■ Instructions to follow
The required output is the exact run of lines from the one that contains "You are a computer-use" to the end of the data, with every picture left out.

[Stored entries]
╔══
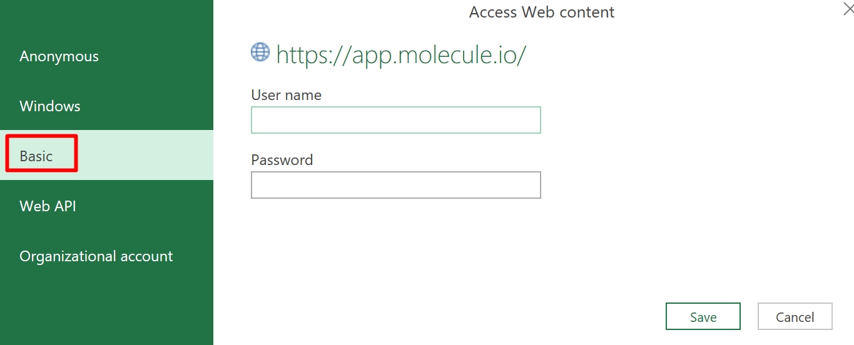Click empty sidebar area below Organizational account

pos(106,306)
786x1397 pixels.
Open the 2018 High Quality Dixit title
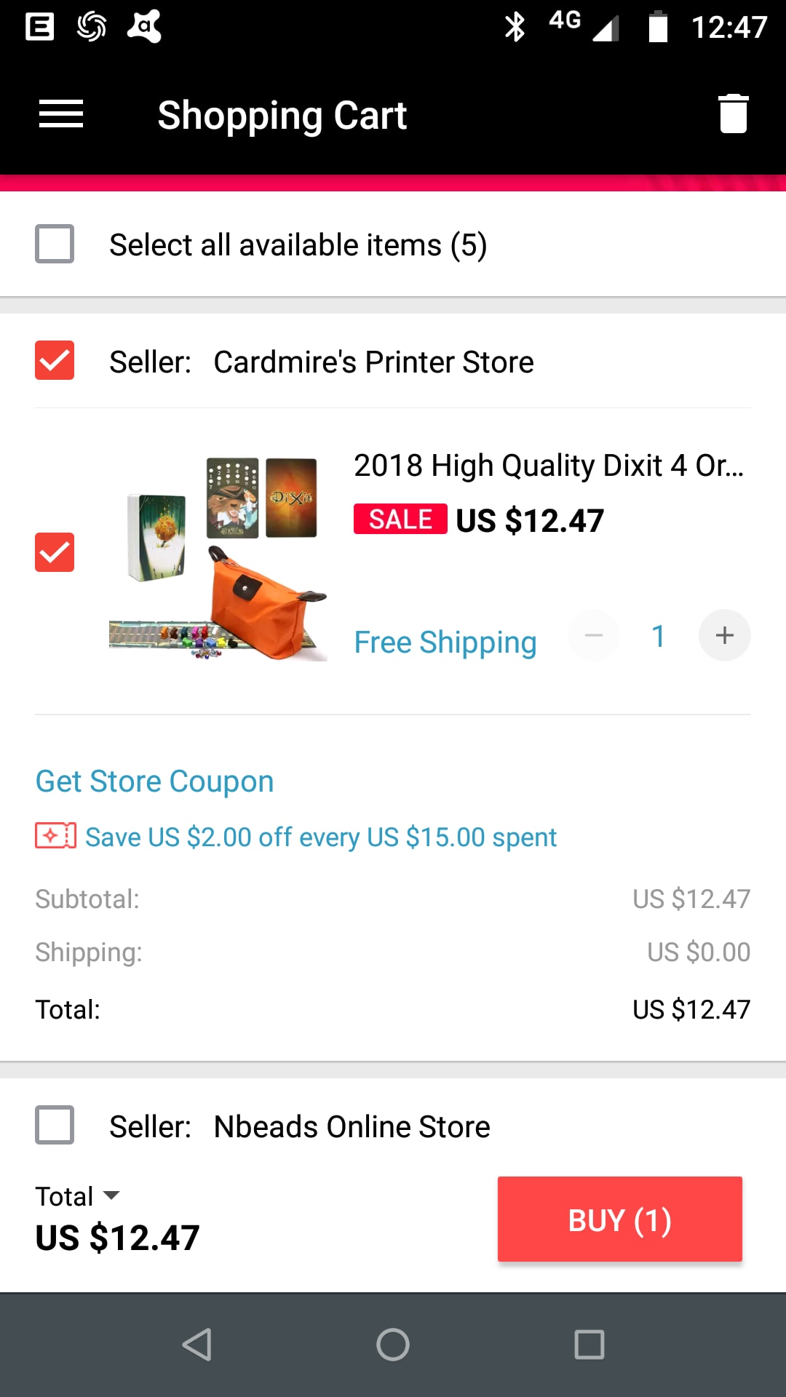[x=549, y=466]
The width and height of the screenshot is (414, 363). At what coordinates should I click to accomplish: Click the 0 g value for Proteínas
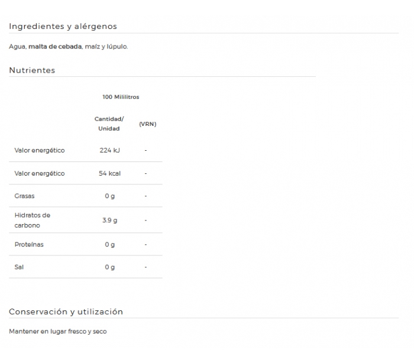[x=109, y=245]

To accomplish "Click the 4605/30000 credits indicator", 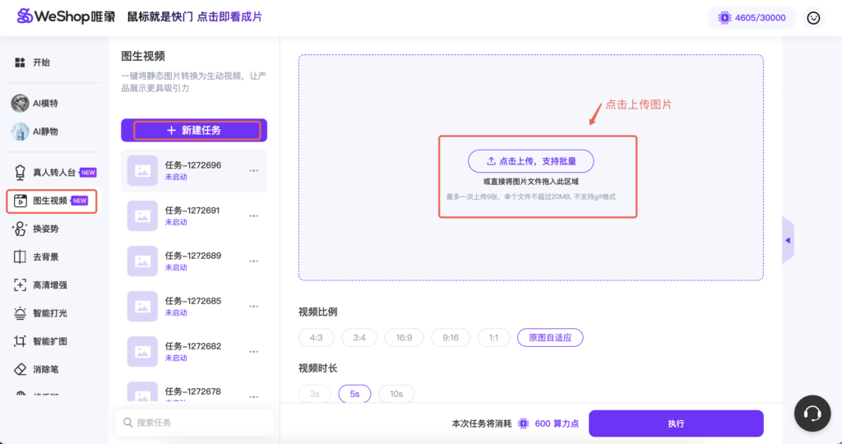I will point(752,17).
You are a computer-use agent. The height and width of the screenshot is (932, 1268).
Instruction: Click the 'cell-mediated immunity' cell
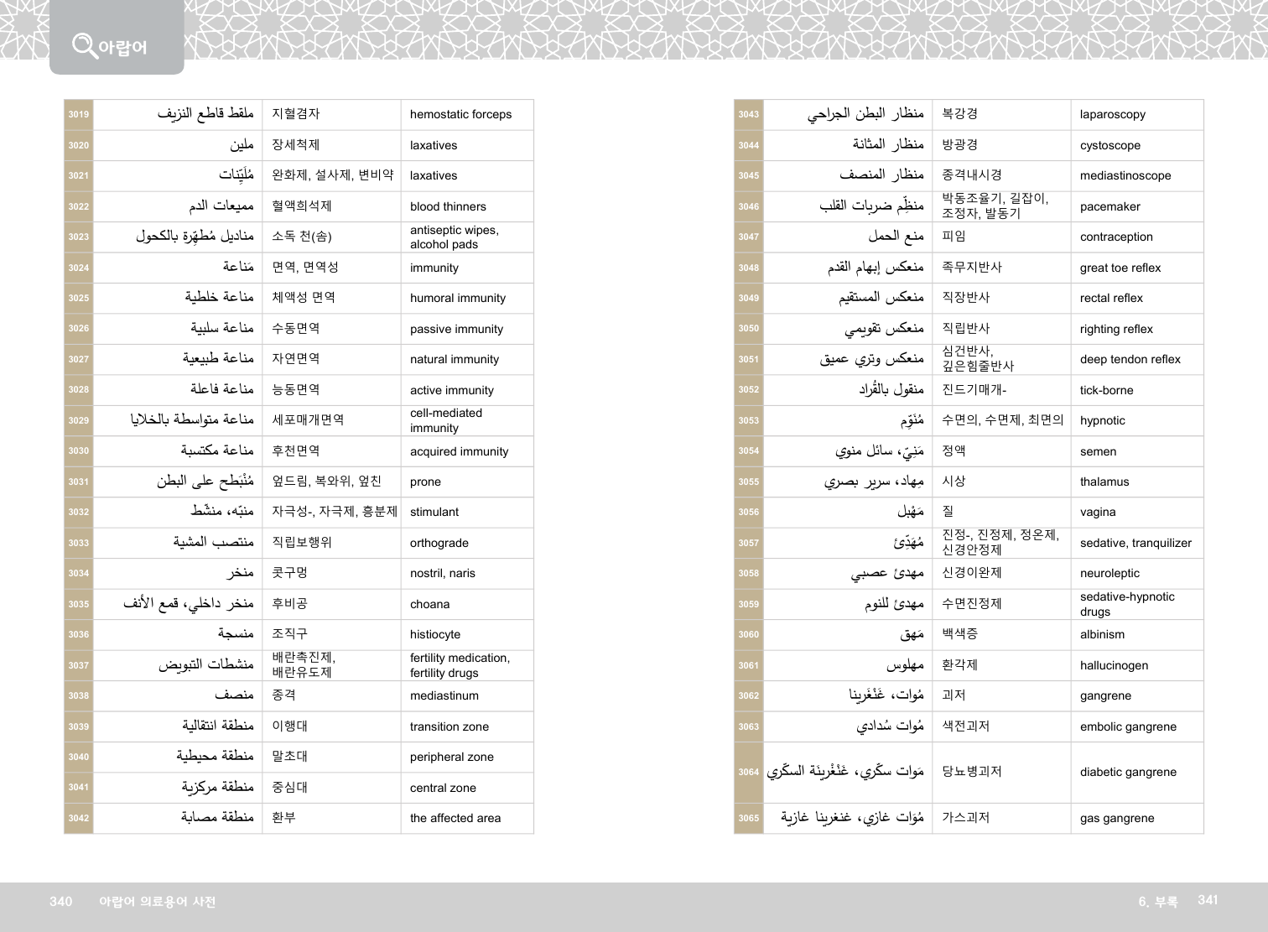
╚══
■ Task response
You are a computer-use agent. The height and width of the screenshot is (932, 1268).
Instruction: Click the 'cell-mediated immunity' cell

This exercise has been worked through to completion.